▸ WHAT YOU WILL DO:
Copy out the following lines word for word, leaving out the pictures.

▸ GIVEN RECORDS:
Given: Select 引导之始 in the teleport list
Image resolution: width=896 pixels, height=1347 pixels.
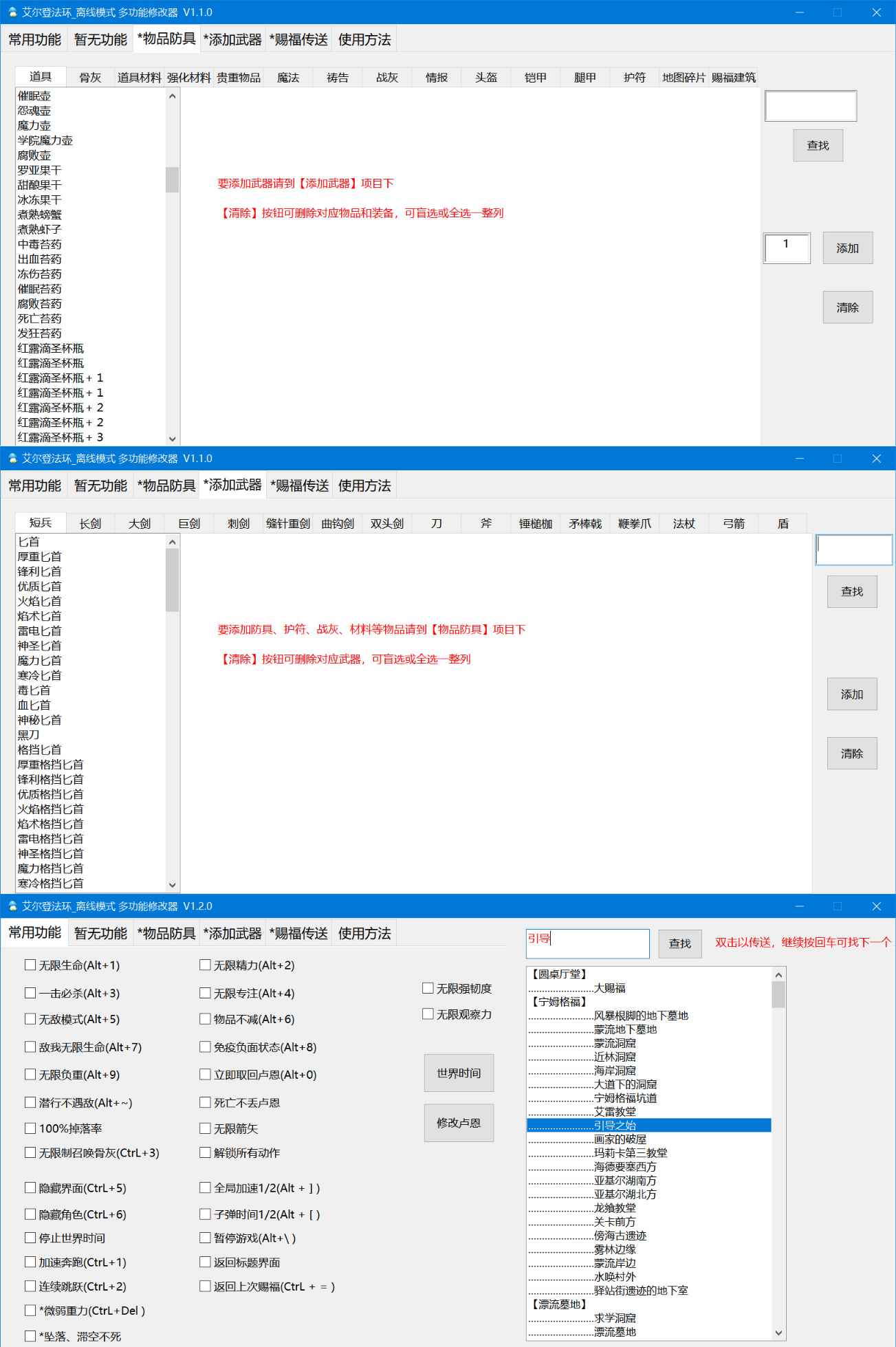Looking at the screenshot, I should 615,1126.
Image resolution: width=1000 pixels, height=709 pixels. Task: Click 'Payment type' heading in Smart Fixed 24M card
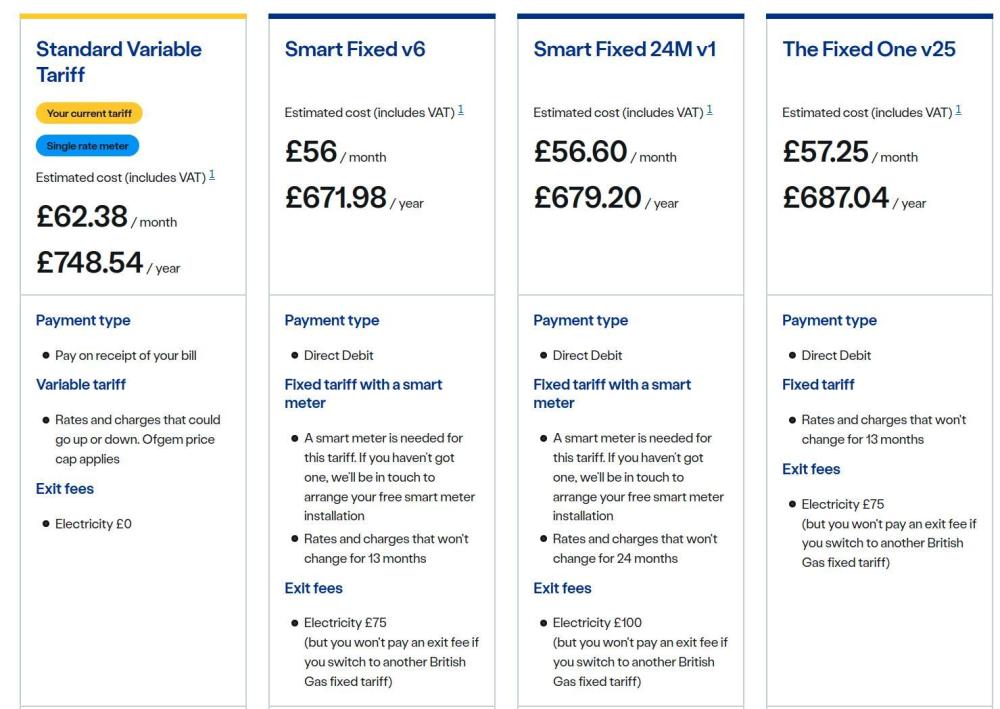[580, 320]
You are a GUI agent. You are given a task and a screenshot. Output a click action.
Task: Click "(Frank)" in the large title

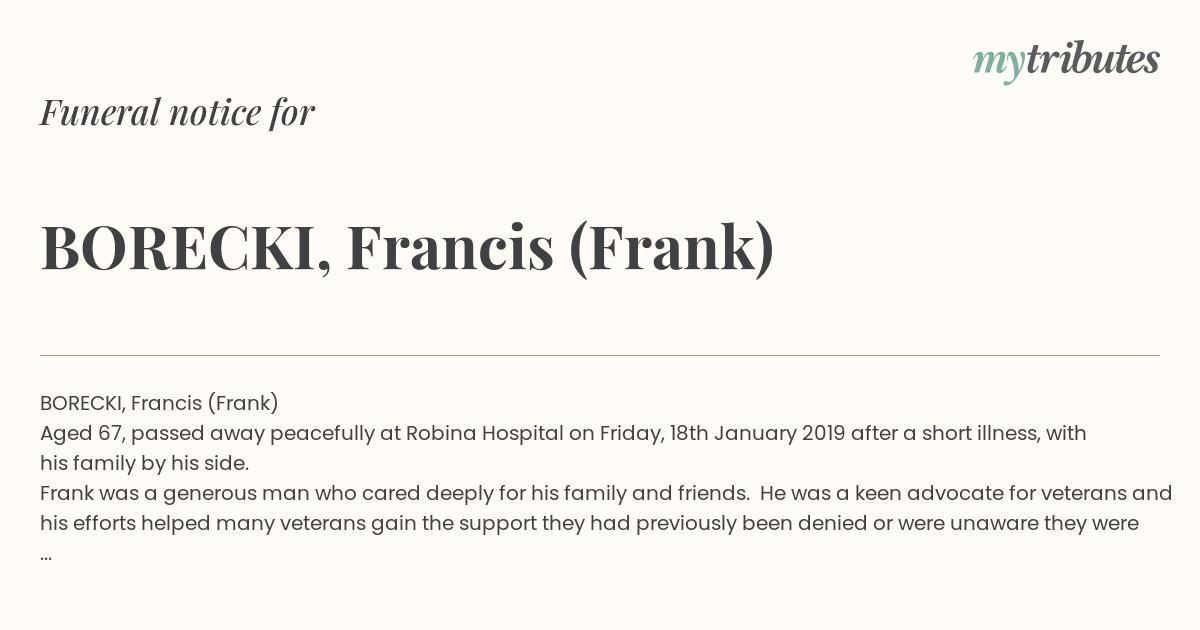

▸ ANSWER TO THIS TASK:
Given: Select 引导之始 in the teleport list
Image resolution: width=896 pixels, height=1347 pixels.
Looking at the screenshot, I should 615,1126.
Image resolution: width=1000 pixels, height=709 pixels. Task: Click 'Payment type' heading in Smart Fixed 24M card
[580, 320]
You are a GUI agent. You are given a task and a screenshot. Output a click action.
Task: Click "(Frank)" in the large title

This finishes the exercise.